=== Ausgewählter Auszug ===
Verfassungsrechtlich stiegen insbesondere die mecklenburgischen und pommerschen Fürsten von regionalen Herren zu Reichsfürsten auf, was Pflichten wie den Besuch der Reichstage und den Königsdienst nach sich zog, aber auch durch die wachsende, insbesondere nach 1480 verdichtete Einbeziehung in den Reichsfürstenstand neue Chancen eröffnete. Die damit verbundenen Gefahren und Möglichkeiten werden am Beispiel zweier pommerscher Fürsten, Barnims III. von Pommern-Stettin und Bogislaws X., verdeutlicht. Der höhere Rang der Fürsten fand zugleich in einem gesteigerten Selbstbewusstsein und entsprechender Repräsentation seinen Ausdruck. Die Anfänge der Dynastie, die stärker mit dem Land identifiziert wurde, wurden zurückverlegt, der Kampf für die Christenheit wurde betont.

=== Ziel ===
Setze den Auszug über den Aufstieg der mecklenburgischen und pommerschen Fürsten zu Reichsfürsten nach seinem letzten Satz fort.

=== Bereitgestellte Daten ===
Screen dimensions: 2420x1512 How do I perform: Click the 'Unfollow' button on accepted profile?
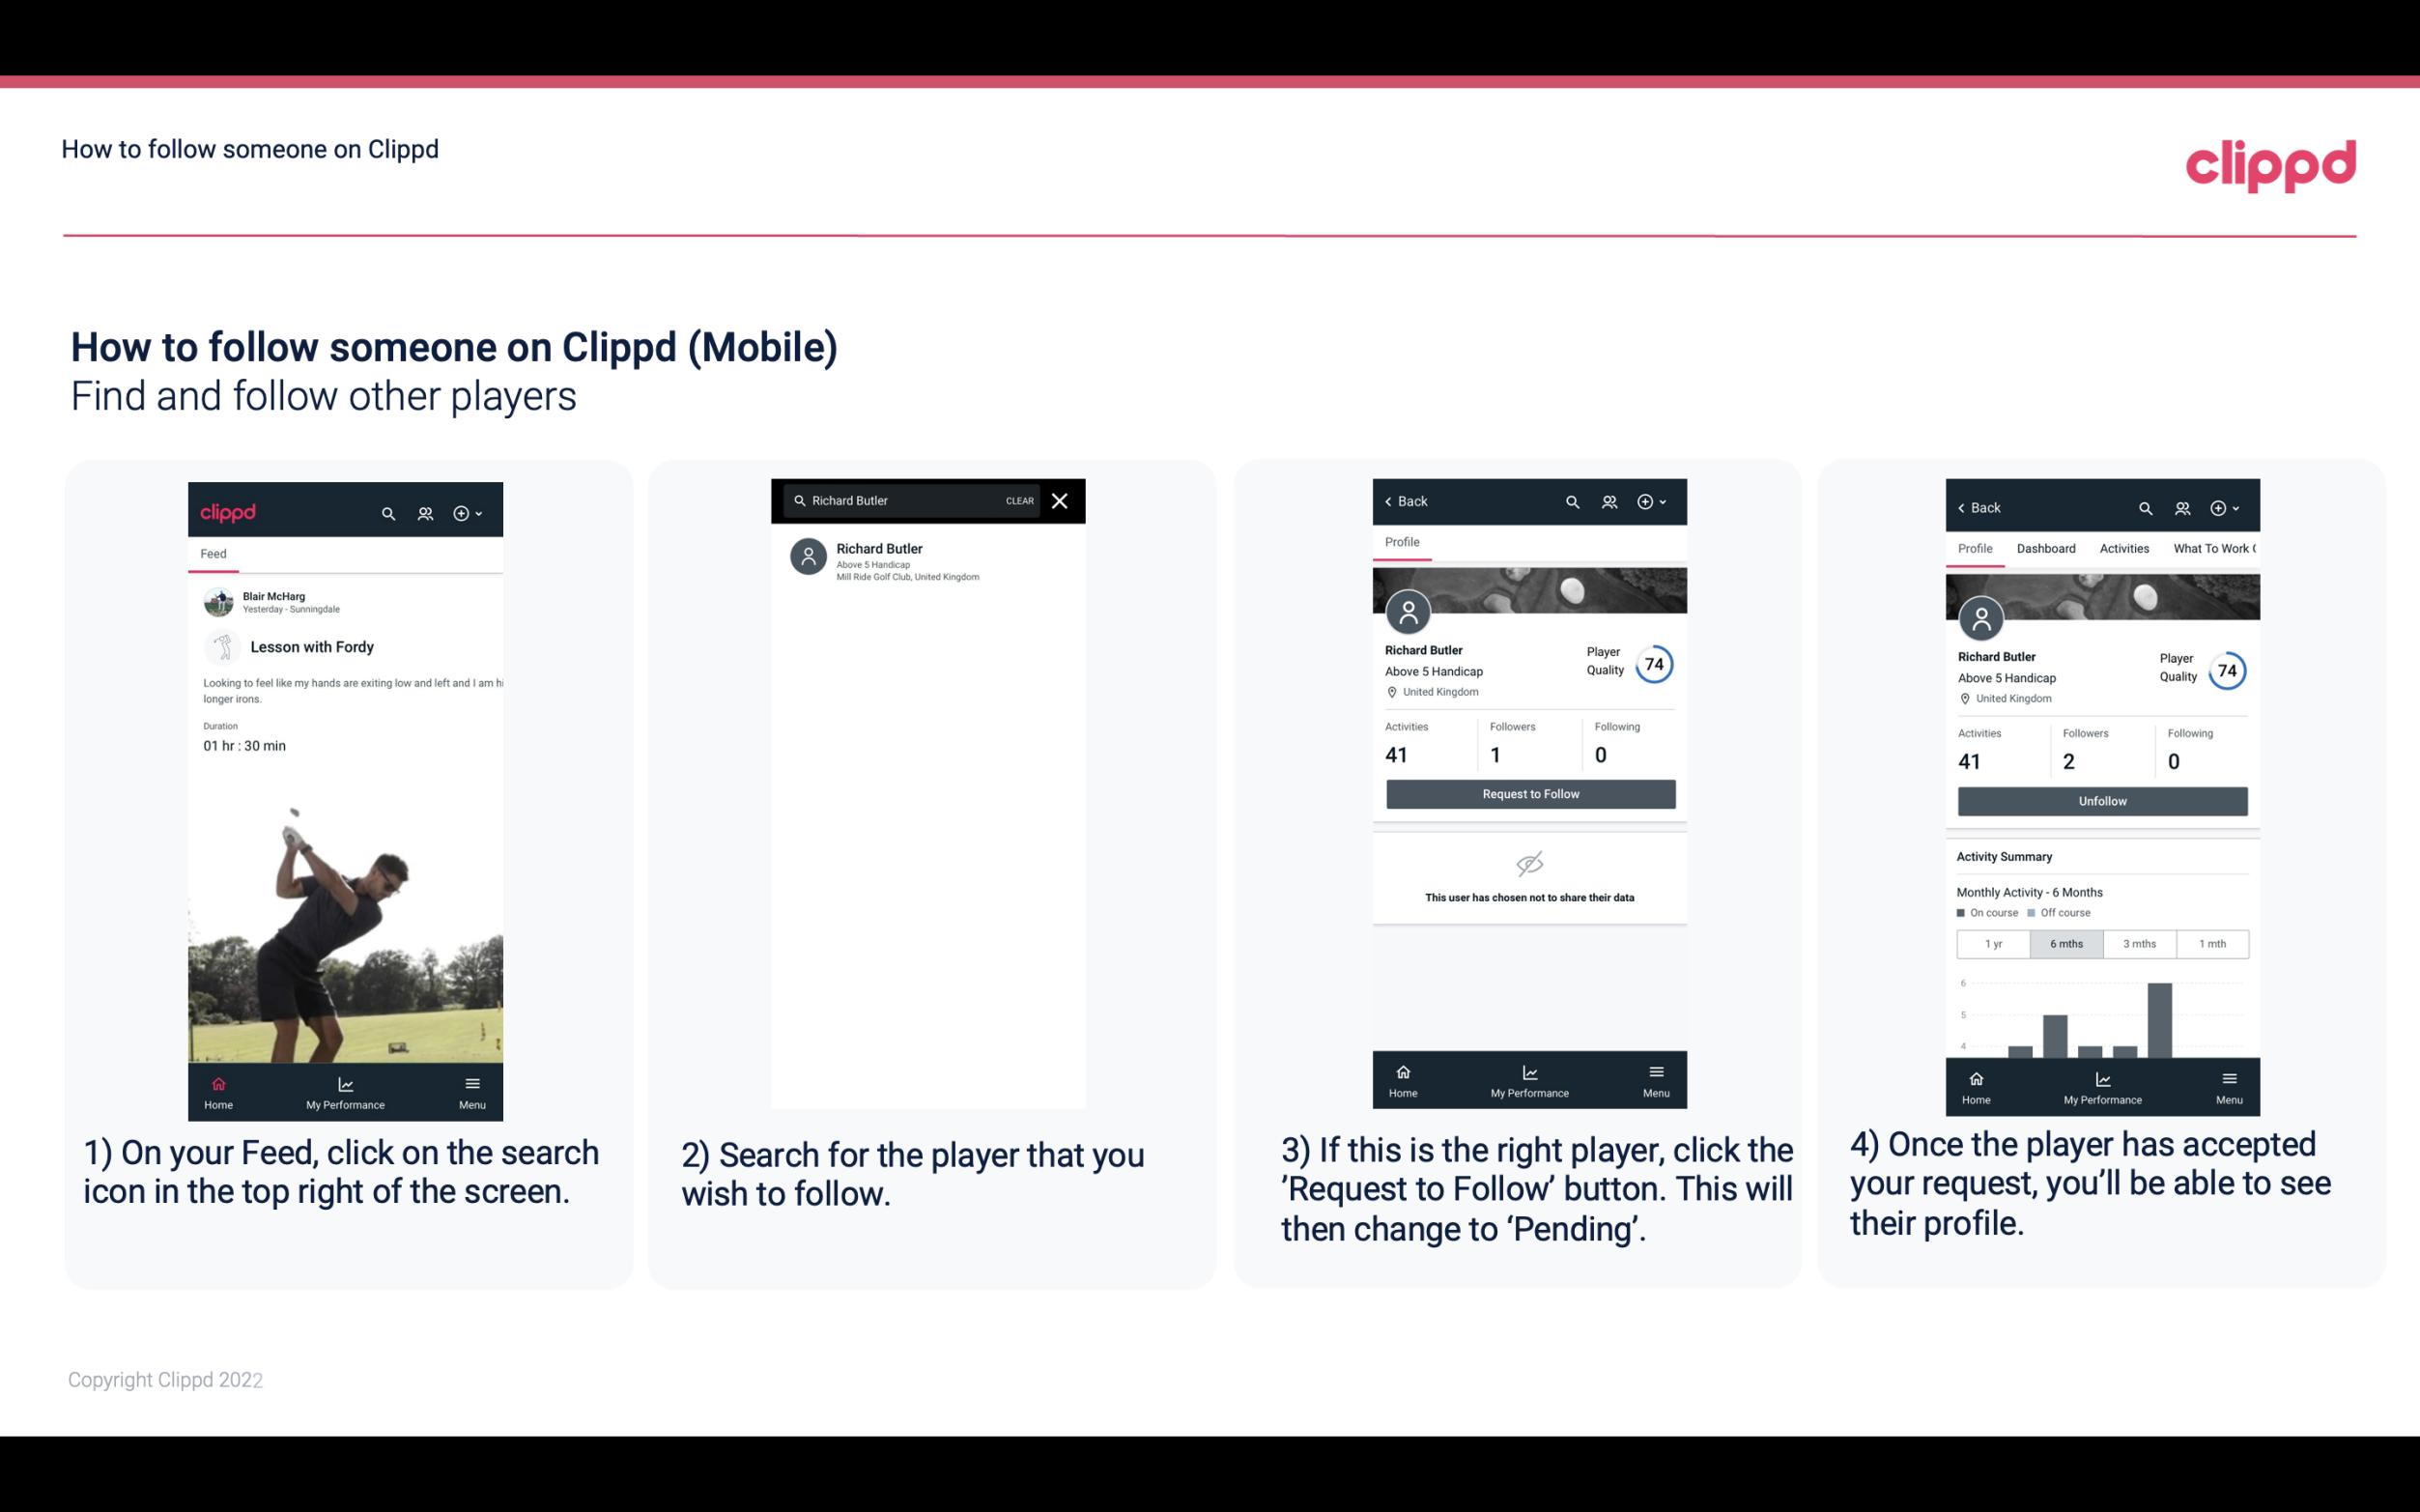tap(2099, 800)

=== Ergebnis ===
Der Verfasser kann die Verflechtung der verschiedenen Faktoren deutlich machen und diese auch in Karten und Schaubildern abbilden. Es gelingt ihm, an die Forschungen von Peter Moraw anzuknüpfen. So bestätigt er dessen These von der Verdichtung des spätmittelalterlichen Deutschen Reiches, hebt aber auch gegen ihn die von den Fürsten des südwestlichen Ostseeraums teilweise aggressiv genutzten Handlungsspielräume hervor, die durchaus Erfolge ermöglichten. Die quellennahe und methodisch sorgfältig gearbeitete Untersuchung leistet daher einen wesentlichen Beitrag zur Erforschung der Struktur des mittelalterlichen Reiches. Insbesondere werden die Erfolge und das Scheitern fürstlicher Politik im späteren Mittelalter besser erklärbar, ohne dass der Begriff der Handlungsspielräume überdehnt würde. Der Band ist durch umfangreiches Material ergänzt und durch ein Personen- und Orts-, leider nicht durch ein Sachregister erschlossen.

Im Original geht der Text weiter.